Many T. cruzi genes are present in many copies. To avoid such sequence bias in motif detection procedures, we filtered out paralogous genes whose UTRs have >80% of sequence identity (BLAST alignment with at least 280 of the 350 nucleotide matches). In addition, truncated UTRs (<350 nts) and UTRs having a stretch of 5 or more ambiguous nucleotides (NNNNN) were discarded. A total of 106 genes were eliminated after applying these filters using custom Perl scripts.

Generation of disjoint (non-overlapping) KEGG groups

In order to unbiasedly test if some motifs are present in more than one KEGG group, we first defined non-overlapped KEGG groups (i.e., groups that have no genes in common). A measure of overlap between a pair of KEGG groups was calculated as the number of shared genes divided by the number of total distinct genes considering both groups (set intersection/set union). Figure S4 shows a dendogram of KEGG groups after a complete-linkage clustering. All branches starting at a height of 1 are disjoint (non-overlapped), while groups joining at lower heights have increasing degrees of overlap. To make a dataset of non-overlapped groups, we simply selected one KEGG group of each branch.

Clustering

Hierarchical clustering was carried out using CoXpress 1.3 software (http://coxpress.sf.net). Briefly, 5268 genes obtained from T. cruzi microarray data previously published by the Tarleton lab (Minning et al., 2009) were clustered into 74 profiles using the following parameters: h = 0.05, r = 0.95. Stress data was extracted from Table S2 of Li et al. (2011) collected by the Docampo lab.

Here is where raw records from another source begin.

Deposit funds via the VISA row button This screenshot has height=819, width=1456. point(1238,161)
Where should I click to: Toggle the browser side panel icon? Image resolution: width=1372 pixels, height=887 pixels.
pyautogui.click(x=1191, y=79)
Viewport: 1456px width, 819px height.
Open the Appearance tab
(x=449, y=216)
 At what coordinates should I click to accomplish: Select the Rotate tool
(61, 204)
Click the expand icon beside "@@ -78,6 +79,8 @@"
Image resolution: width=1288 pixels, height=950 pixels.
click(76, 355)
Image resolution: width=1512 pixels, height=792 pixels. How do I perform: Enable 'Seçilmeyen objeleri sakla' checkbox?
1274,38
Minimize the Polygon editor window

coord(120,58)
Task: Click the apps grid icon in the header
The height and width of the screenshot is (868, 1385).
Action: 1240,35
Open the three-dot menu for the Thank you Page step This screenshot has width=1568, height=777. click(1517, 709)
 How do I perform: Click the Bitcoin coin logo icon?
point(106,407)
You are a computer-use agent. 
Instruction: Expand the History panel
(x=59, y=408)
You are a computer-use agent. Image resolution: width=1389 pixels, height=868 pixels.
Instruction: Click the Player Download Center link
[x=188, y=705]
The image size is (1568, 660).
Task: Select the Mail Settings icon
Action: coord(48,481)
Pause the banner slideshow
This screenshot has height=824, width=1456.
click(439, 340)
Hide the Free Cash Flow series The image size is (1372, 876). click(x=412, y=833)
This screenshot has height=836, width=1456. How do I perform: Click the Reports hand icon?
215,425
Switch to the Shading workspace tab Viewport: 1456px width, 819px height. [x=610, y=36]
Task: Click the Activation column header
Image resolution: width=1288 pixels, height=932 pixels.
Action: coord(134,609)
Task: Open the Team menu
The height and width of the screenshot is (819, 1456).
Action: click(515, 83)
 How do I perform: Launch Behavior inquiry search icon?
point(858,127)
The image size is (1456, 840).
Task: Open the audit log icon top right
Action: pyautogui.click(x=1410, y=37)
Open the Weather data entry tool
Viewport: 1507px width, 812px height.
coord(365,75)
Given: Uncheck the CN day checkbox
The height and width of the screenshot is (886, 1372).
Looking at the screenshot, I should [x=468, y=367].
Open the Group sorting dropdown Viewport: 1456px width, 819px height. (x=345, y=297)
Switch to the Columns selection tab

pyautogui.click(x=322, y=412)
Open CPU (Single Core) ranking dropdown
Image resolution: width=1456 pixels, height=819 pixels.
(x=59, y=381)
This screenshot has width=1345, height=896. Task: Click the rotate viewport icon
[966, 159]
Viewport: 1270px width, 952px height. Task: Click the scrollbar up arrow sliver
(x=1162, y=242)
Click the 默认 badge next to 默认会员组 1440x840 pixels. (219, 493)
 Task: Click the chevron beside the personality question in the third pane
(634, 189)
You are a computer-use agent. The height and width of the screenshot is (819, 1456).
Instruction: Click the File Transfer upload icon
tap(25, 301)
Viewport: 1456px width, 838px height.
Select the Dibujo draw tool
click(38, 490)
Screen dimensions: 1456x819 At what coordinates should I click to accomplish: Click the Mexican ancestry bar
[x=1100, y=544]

Concisely, 1468 genes affected after hyperosmotic stress were clustered into 33 profiles using the following parameters: h = 0.01, r = 0.95. RNA motifs were used to search against clustered and 50 random groups using cmsearch algorithm and statistical significance was calculated by Z-test.

ARE: AU-rich element
mRNP: messenger ribonucleoprotein
RBP: RNA-binding protein
RRM: RNA-recognition motif
UTR: untranslated region

Supplemental Information

Relative frequency of 3′ motifs in 5′-end and 3′-UTR KEGG datasets

Frequency of motifs (total hits/kb) in KEGG groups fractioned in two subsets composed of 5′-end and 3′-UTR. Searches were performed using the elements identified in the 3′-UTR as queries against the estimated 5′-end of transcripts (see Methods). *, statistically significant RNA motifs from Table 2.